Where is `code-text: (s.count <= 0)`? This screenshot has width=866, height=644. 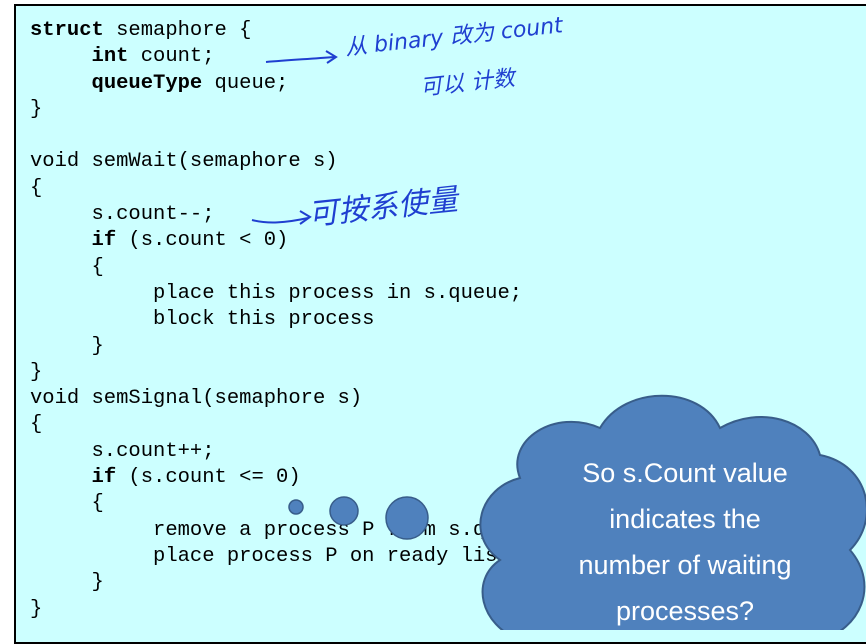 code-text: (s.count <= 0) is located at coordinates (208, 478).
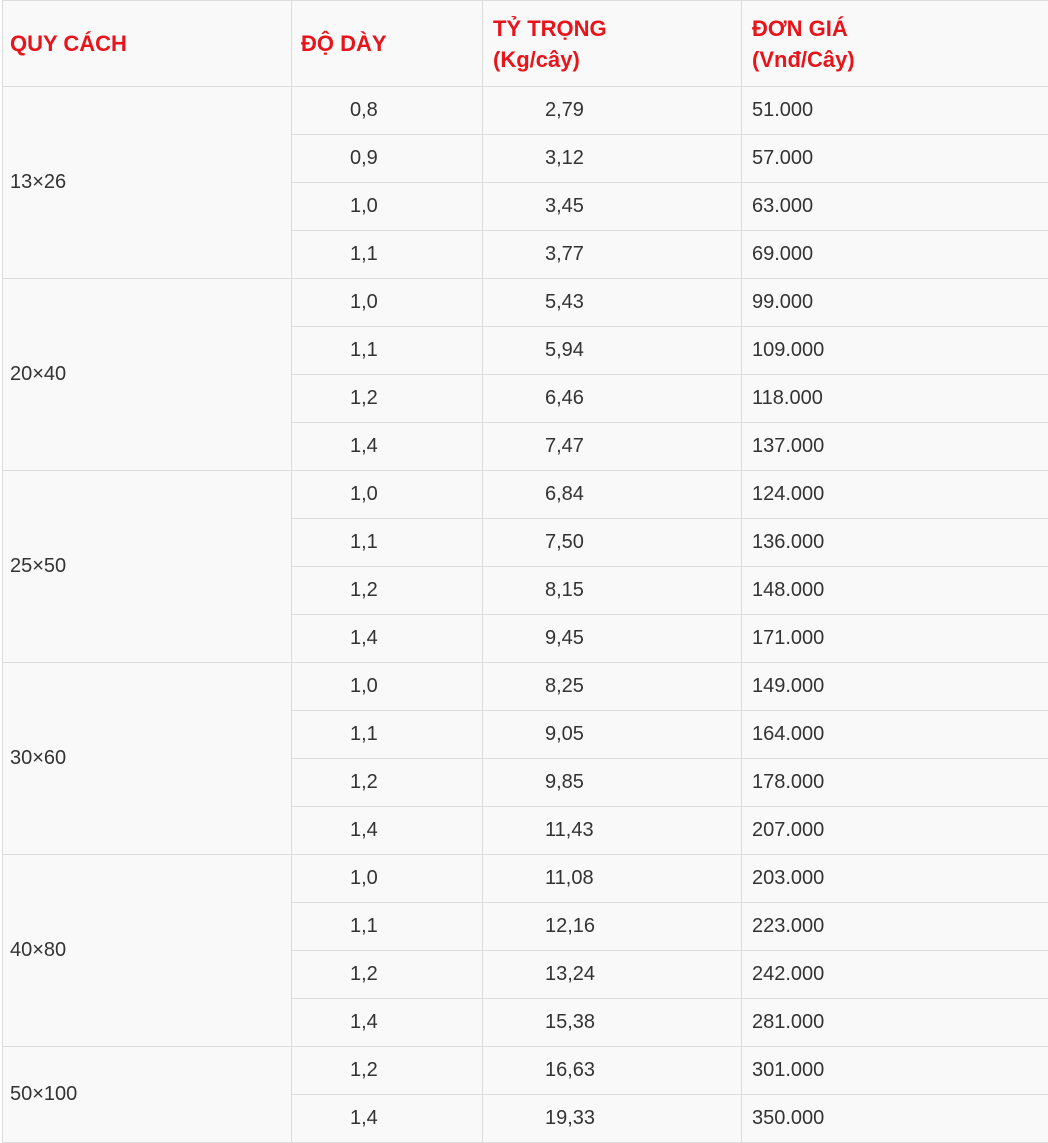 The width and height of the screenshot is (1048, 1143). What do you see at coordinates (612, 927) in the screenshot?
I see `weight-cell: 12,16` at bounding box center [612, 927].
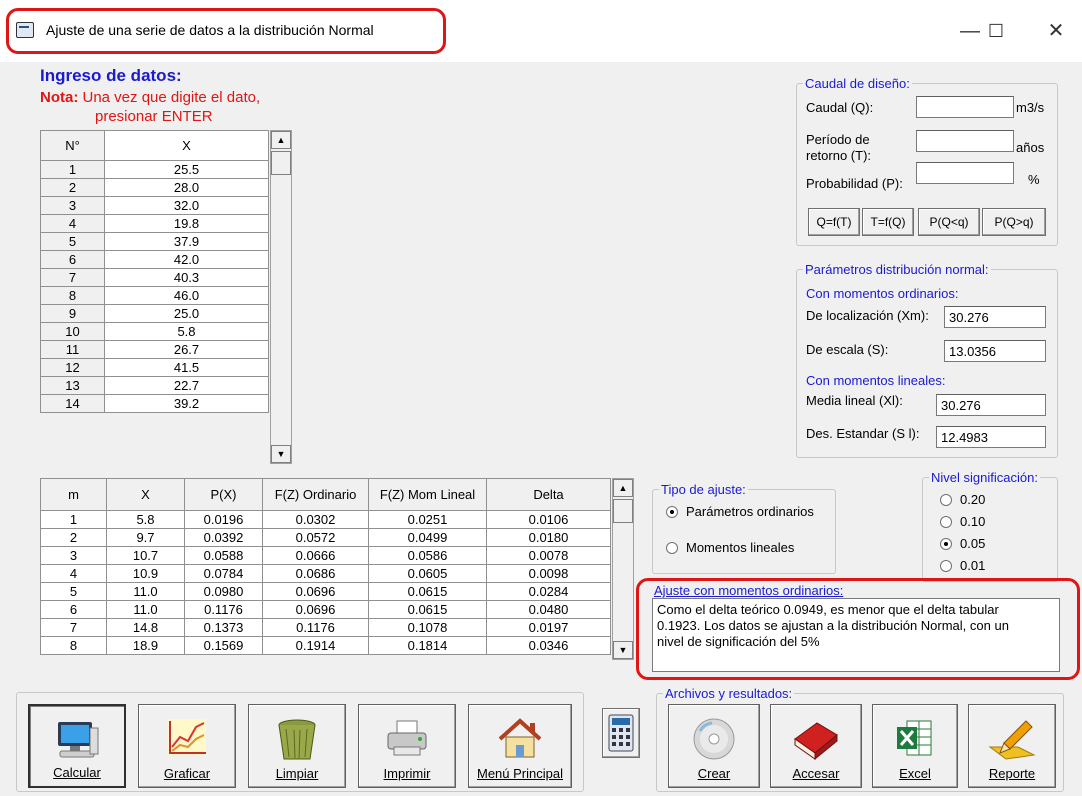 The image size is (1082, 796). Describe the element at coordinates (326, 520) in the screenshot. I see `results-row: 1 5.8 0.0196 0.0302 0.0251 0.0106` at that location.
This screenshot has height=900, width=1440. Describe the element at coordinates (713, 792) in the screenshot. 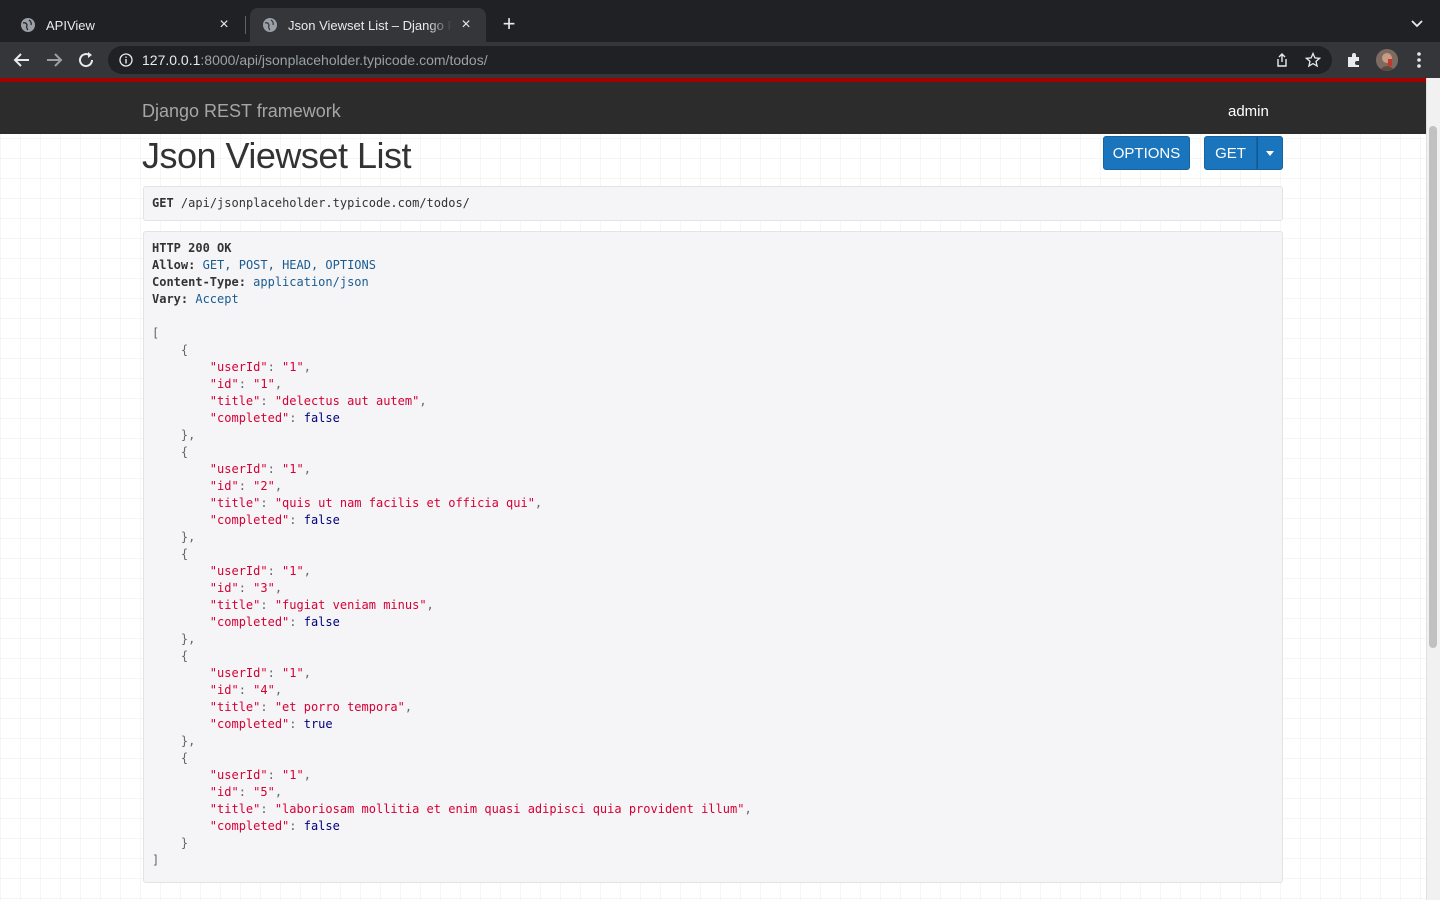

I see `json-line: "id": "5",` at that location.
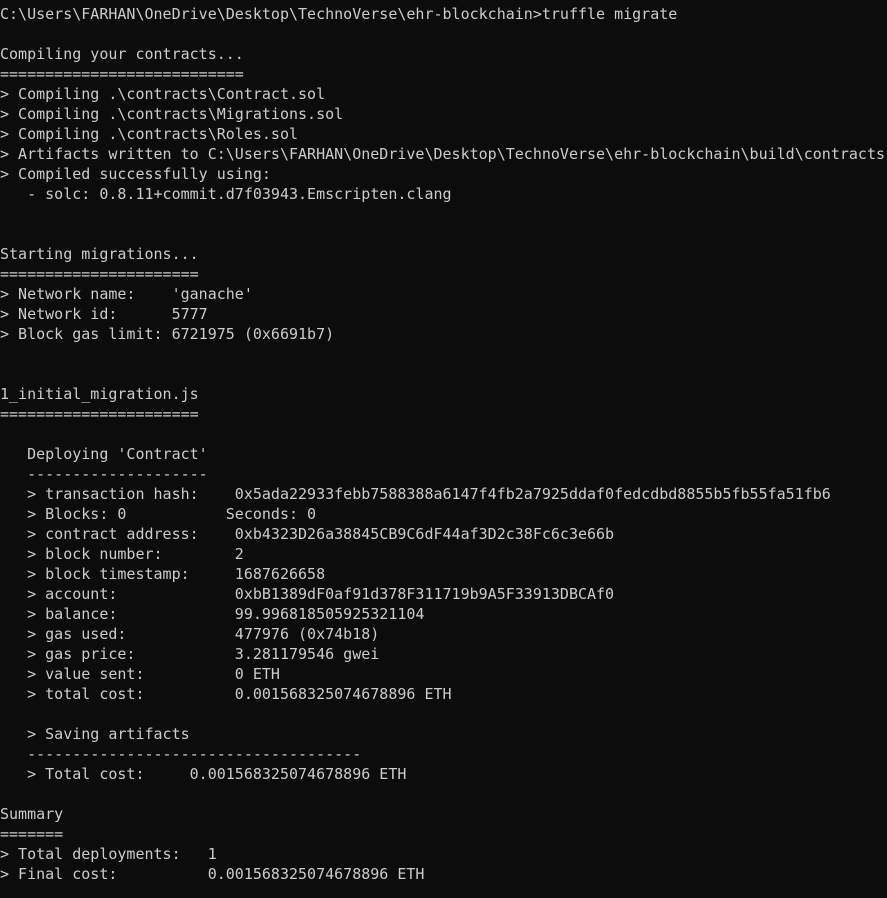  What do you see at coordinates (104, 474) in the screenshot?
I see `terminal-line: --------------------` at bounding box center [104, 474].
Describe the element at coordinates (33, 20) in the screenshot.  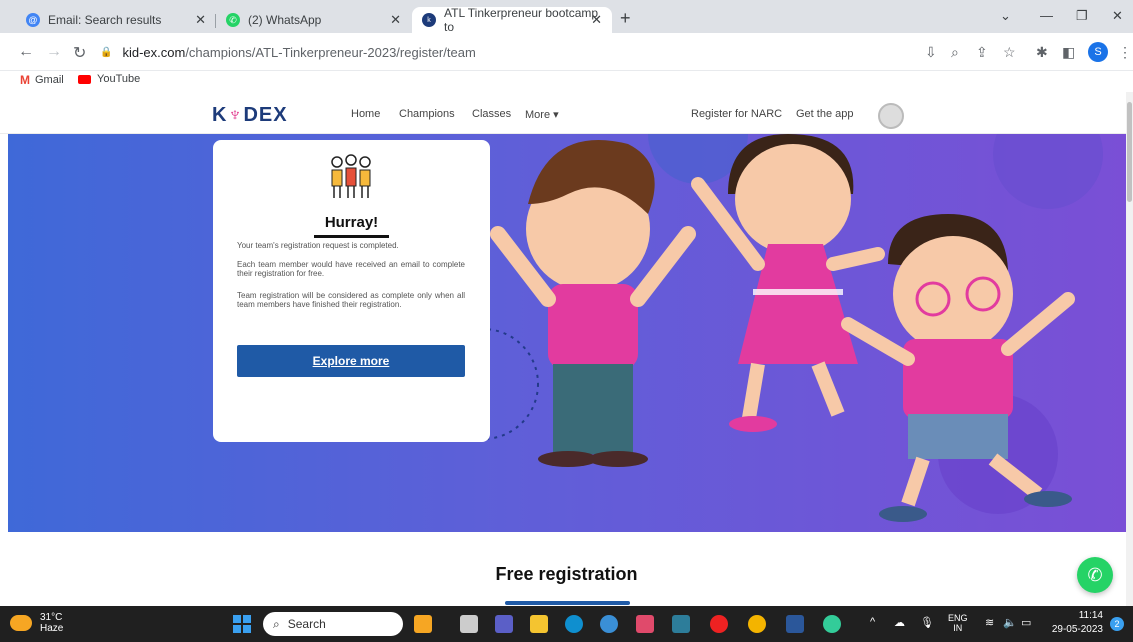
I see `email-icon: @` at that location.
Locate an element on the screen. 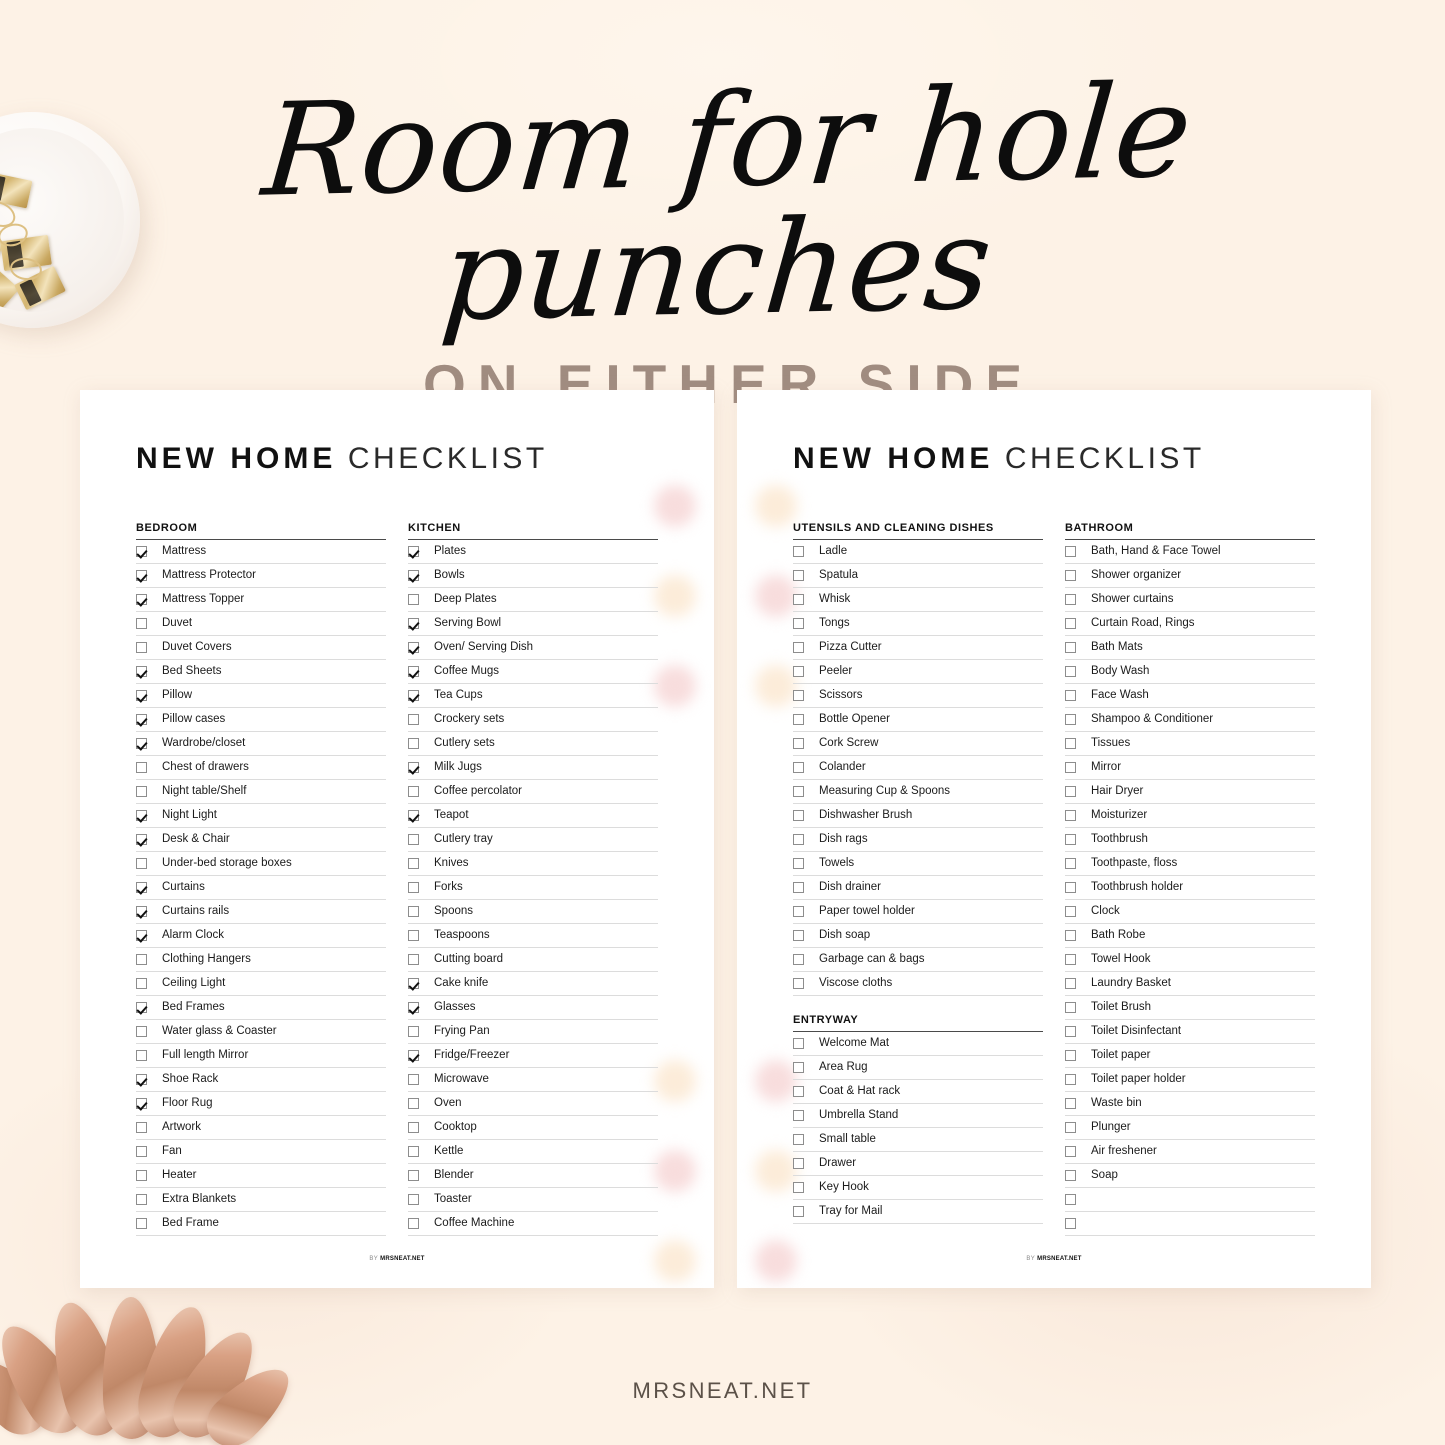  checklist-row: Plunger is located at coordinates (1190, 1128).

— WHAT NEEDS TO BE DONE —
Copy the listing again from the line with "This screenshot has height=900, width=1440." to the line with "center [104, 474].", keeping both of those lines. Omit the pictures.

— SOLUTION —
This screenshot has height=900, width=1440. Describe the element at coordinates (713, 792) in the screenshot. 

I see `json-line: "id": "5",` at that location.
  What do you see at coordinates (104, 474) in the screenshot?
I see `terminal-line: --------------------` at bounding box center [104, 474].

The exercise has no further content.